James and Enrique both believe they have a good chance at the tournament.

“I know it’s going to be very competitive,” James said. “But we’ve been practicing all year to come all this way, and hopefully we can come and then do good.”

Enrique said they did very well at the tournament of champions.

“Hopefully this year we can bring back some bigger medals,” he said.

Meanwhile, as James and Enrique work to portray the intense emotions of two fictitious characters, Sawyer continues to spend extended amounts of time with Dr. Ruth, reading, researching, and making note of her every move during recorded interviews.

Sawyer, a senior, believes her performance stands out because she’s portraying a real person. The portrayal of fictitious characters is sometimes overdone, she said.

“The fact this is about a real person, it’s just a nice heartwarming story and it’s not so overdramatic,” she said.

Dr. Ruth is popularly known as a sex therapist. Sawyer laughed and said, “I don’t get into all of that. It’s more about her as a person and where she came from. She was a survivor of the Nazis and she came to America totally alone.”

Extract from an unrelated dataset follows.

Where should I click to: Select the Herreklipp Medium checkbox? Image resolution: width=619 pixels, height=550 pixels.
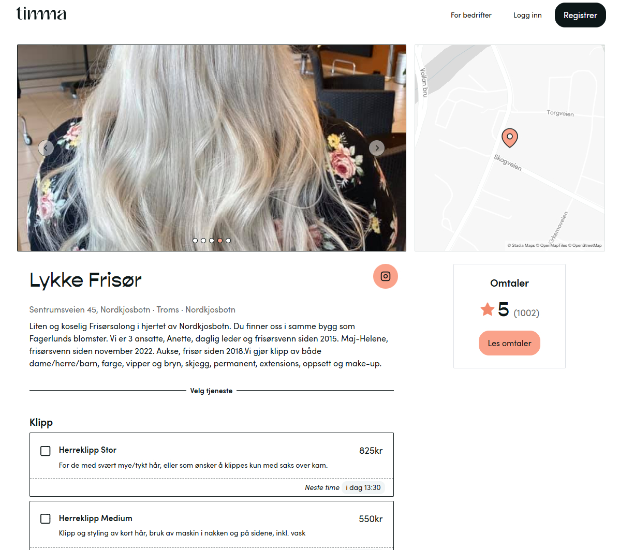pyautogui.click(x=46, y=518)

She’s come to admire Dr. Ruth’s sense of humor and her optimism about life, telling people not to take things so seriously and realize how great life is. Live every day like it’s your last.

“That’s just a really great thing about her,” she said enthusiastically.

Dramatic interpretation gives her the chance to tell the stories that are important to her.

“I really enjoy just being able to share my story with an audience,” she said.

Matthew Canon, 17, also likes telling a person’s story through dramatic interpretation.

“I personally am a huge fan of dramatic interpretation because you get to tell a person’s story,” he said. “And sometimes it’s a story that someone out there in the audience needs to listen to.”

The students will all return with stories to tell after the competition, and they’ll take those stories with them. They all conveyed the belief that the program had benefitted them all.

“This program and activity helps you in becoming more social and more outgoing as a person as well as a performer,” James said.